Saturday, January 28, 2017

Refugees Detained at U.S. Airports, Prompting Legal Challenges to Trump's Immigration Order

I'm surprised green card holders are being detained, since they have a legal right to be here. (See Glenn Reynolds on that, "WELL, THIS IS STUPID: DHS Spox: Trump Muslim Ban Includes Green Card Holders.")

Honestly, though, I'm not all shaken up by this. See the long stream of articles at Memeorandum, including the New York Times.

And from Matt Pearce, via Twitter, linking the L.A. Times, "Confusion and consternation as new 'extreme vetting' policy blocks travel from several Muslim-majority countries":

President Trump’s executive order suspending refugee arrivals and banning travel to the United States from several Muslim-majority countries spawned chaos and consternation across the globe Saturday, igniting legal challenges, trapping unwitting airline passengers and galvanizing anguished questions about core American values.

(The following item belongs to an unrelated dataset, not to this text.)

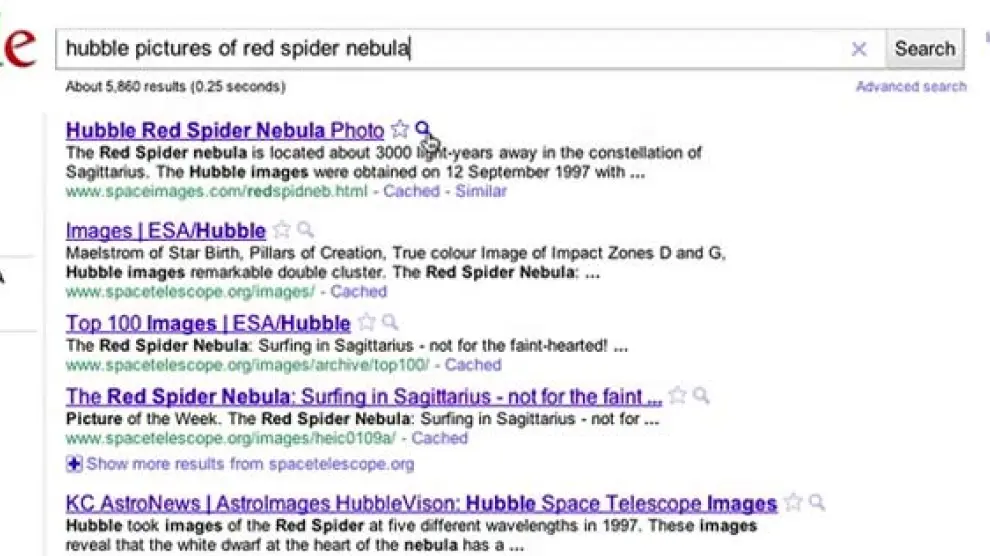Image resolution: width=990 pixels, height=556 pixels.
Task: Open Similar pages for the spaceimages.com result
Action: [x=481, y=191]
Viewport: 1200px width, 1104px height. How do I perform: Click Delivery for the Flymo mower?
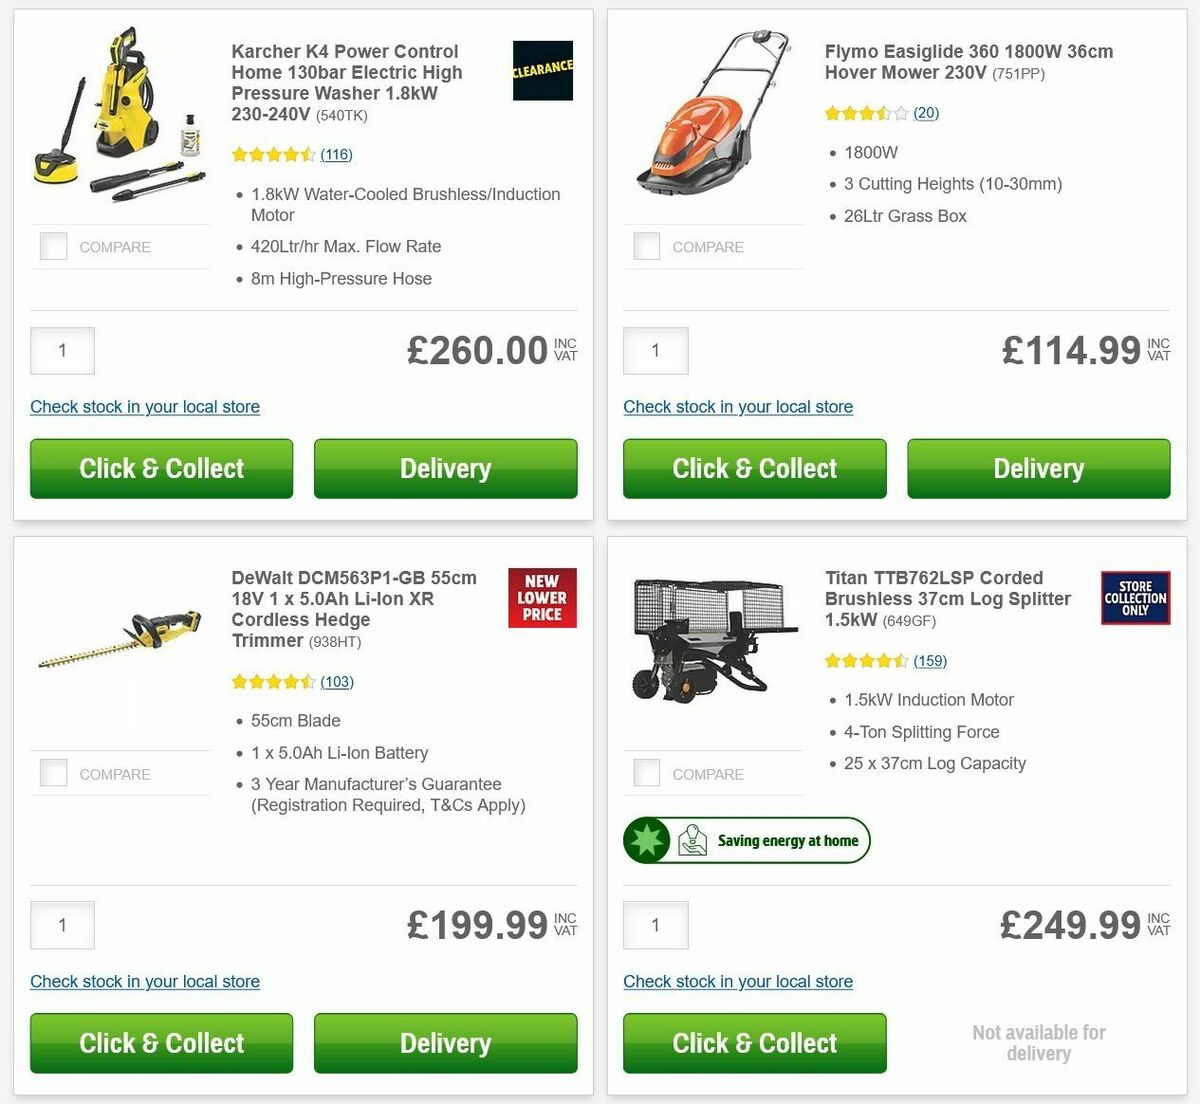pyautogui.click(x=1038, y=468)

The abrupt ban ensnared people from all walks of life who were caught in transit or expecting to soon return to the U.S. — not only refugees but students on a break from studies, business travelers, tourists, concert musicians, even the bereaved who had gone home for funerals.

A group of advocacy organizations, including the American Civil Liberties Union, filed a legal action against the policy on Saturday in New York, acting on behalf of two Iraqis who were stopped at John F. Kennedy Airport hours after the order was signed. The writ seeks the release of the two Iraqis, who held valid U.S. visas, unless the government can show lawful grounds for their detention.

One of the two detained Iraqis, Hameed Khalid Darwish, was an interpreter who had worked on behalf of the American government. Freed after 19 hours in custody, he wept as he spoke to reporters, thanking supporters and calling America “the land of freedom, the land of rights.”

The groups bringing the legal action, who also included the International Refugee Assistance Project and the National Immigration Law Center, said a separate motion sets the stage for a larger action involving other would-be refugees, visitors and immigrants stopped at other ports of entry.

“We’ll see you in court, Mr. Trump,” tweeted the ACLU’s national legal director, David Cole, after the writ was filed.

Arab American advocacy groups also were reacting to the new order, warning that it was disrupting travel all over the world.

“We see complete chaos in the way this has been implemented. … Individuals overseas have not been able to board airplanes and fly back into the United States,” Abed A. Ayoub, legal and policy director for the American-Arab Anti-Discrimination Committee, said in a conference call with reporters Saturday morning.

This is tearing apart families. We have students overseas stuck there who can’t get back. We have students abroad who cannot return here at all,” he said.

Another legal challenge was in the works as well. The Council on American-Islamic Relations, or CAIR, said it would file a federal lawsuit on behalf of more than 20 individuals challenging the order. The suit, to be filed Monday in U.S. District Court in Virginia, argues that the executive order is unconstitutional because of its apparent aim of singling out Muslims.

“There is no evidence that refugees — the most thoroughly vetted of all people entering our nation — are a threat to national security,” the group’s national litigation director, Lena F. Masri, said in a statement. “This is an order that is based on bigotry, not reality.”

The order, signed Friday by the president during a visit to the Pentagon, suspends all refugee entries for 120 days. In addition, it indefinitely blocks Syrian refugees, and bars entry to the U.S. for 90 days for those traveling from seven Muslim-majority countries: Iran, Iraq, Libya, Somalia, Sudan, Syria and Yemen.

Prominent Muslim figures raised their voices in opposition to the temporary refugee ban, saying children would be among those suffering the most from it. Nobel peace laureate Malala Yousafzai, the Pakistani schoolgirl who was shot by the Taliban, said in a statement that she was “heartbroken” that Trump was closing the door on “children, mothers and fathers fleeing violence and war.”

On Saturday, the Department of Homeland Security said the travel ban covered holders of green cards, who are authorized to live and work in the U.S. Some reports have put the number of such permanent residents from the affected countries as high as half a million.

An administration official eventually said that current green card holders from the affected countries would be allowed to remain in the U.S. — but that those caught outside the country at the time of the ban’s imposition would have be allowed back in on a case-by-case basis. Those with business overseas will have to meet beforehand with a consular official.

Trump advisor Kellyanne Conway took to Twitter on Saturday to praise the directive, calling the president “a man of action and impact.”

“Promises made, promises kept,” she tweeted. “Shock to the system. And he’s just getting started.”